Ce n’est pas faire injure à Laura Wandel que de dire que son second long-métrage, L’intérêt d’Adam, affiche, de prime abord, des qualités essentiellement perceptibles dans l’interprétation. Mais nous aurions tort de réduire l’intérêt du film à une seule et néanmoins excellente direction d’actrices et d’acteurs. Car encore faut-il savoir capter ce que les interprètes injectent, restituent et révèlent. C’est à partir de cette observation que l’on peut approcher la mise en forme du propos.
La mise en scène, toute en caméra portée et majoritairement en plans-séquence, colle aux corps en mouvement, aux corps qui se débattent, chacun dans son rôle. La caméra suit des personnages en prise avec une logique systémique qui se matérialise à travers un espace presque unique, l’hôpital. L’identité spatiale du récit traduit déjà la fermeture d’un système qui prétend protéger, mais qui contraint.
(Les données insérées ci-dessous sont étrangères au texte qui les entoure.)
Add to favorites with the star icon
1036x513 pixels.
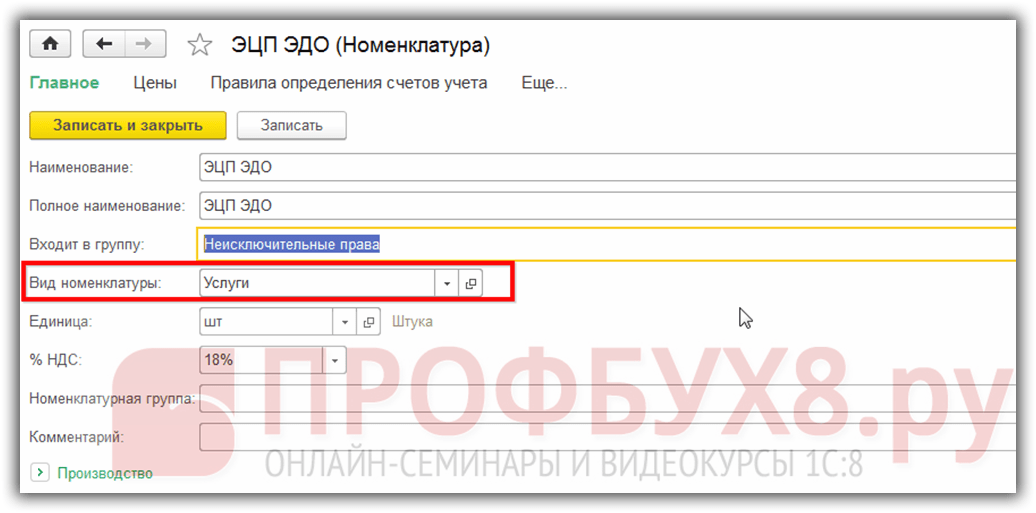(x=200, y=45)
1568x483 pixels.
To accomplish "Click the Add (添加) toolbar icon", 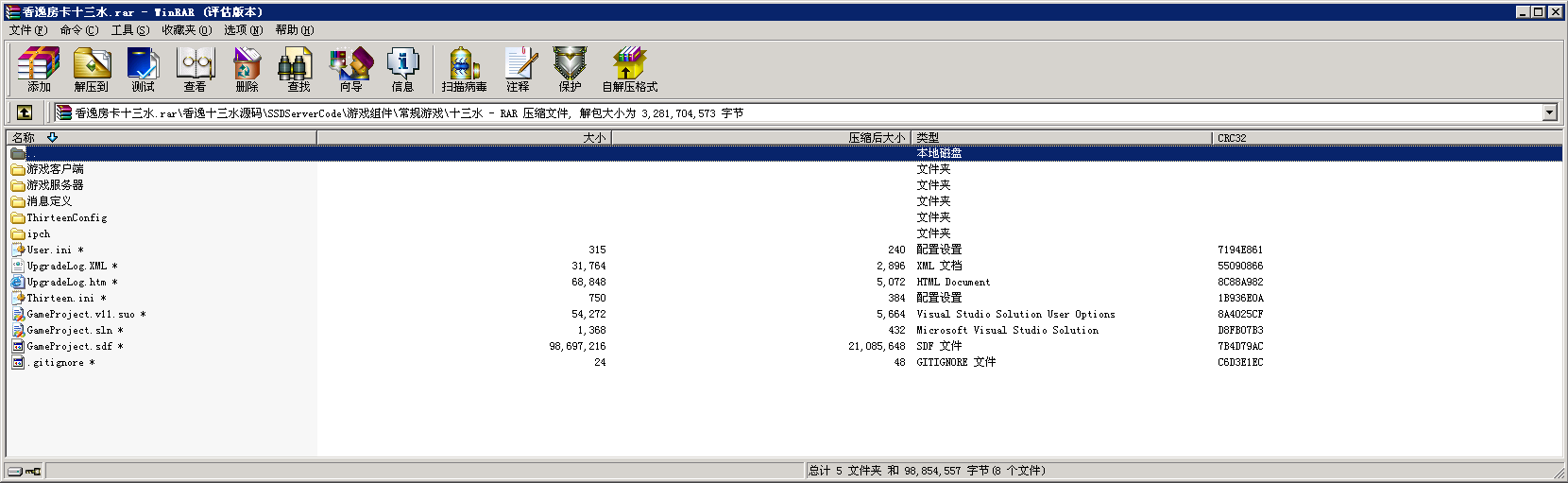I will pyautogui.click(x=39, y=69).
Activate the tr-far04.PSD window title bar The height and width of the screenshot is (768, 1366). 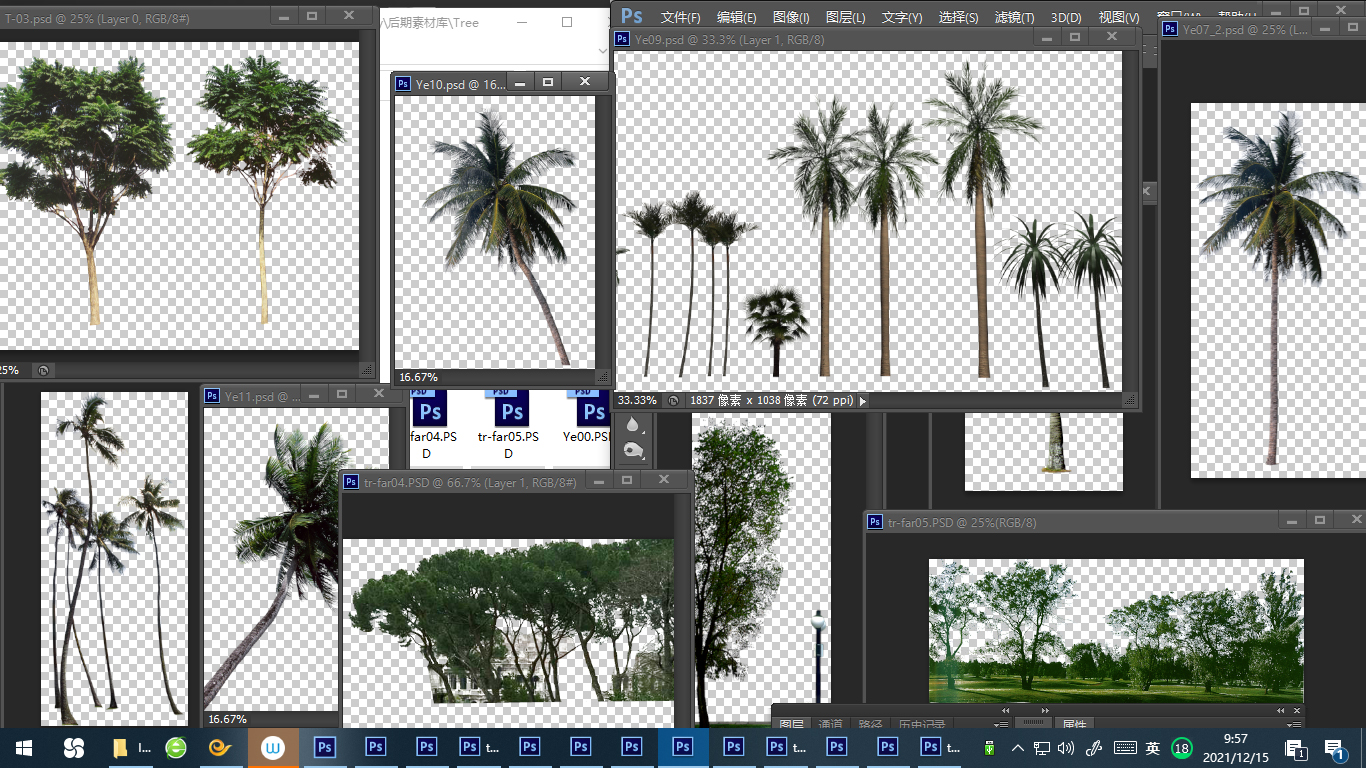point(470,482)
L’Adam du titre (Jules Delsart) est un enfant de quatre ans. Atteint de malnutrition, Adam fait l’objet d’attentions particulières de différentes institutions (hospitalière, juridique). Dans la mise en application de ce qui est censé préserver la santé de l’enfant, les institutions concernées agissent parfois à contresens de l’intérêt des individus, du fait de leur fonctionnement respectif, parfois décorrélé de toute humanité. Ce paradoxe est souligné par les personnages eux-mêmes, témoins directs de ces contradictions.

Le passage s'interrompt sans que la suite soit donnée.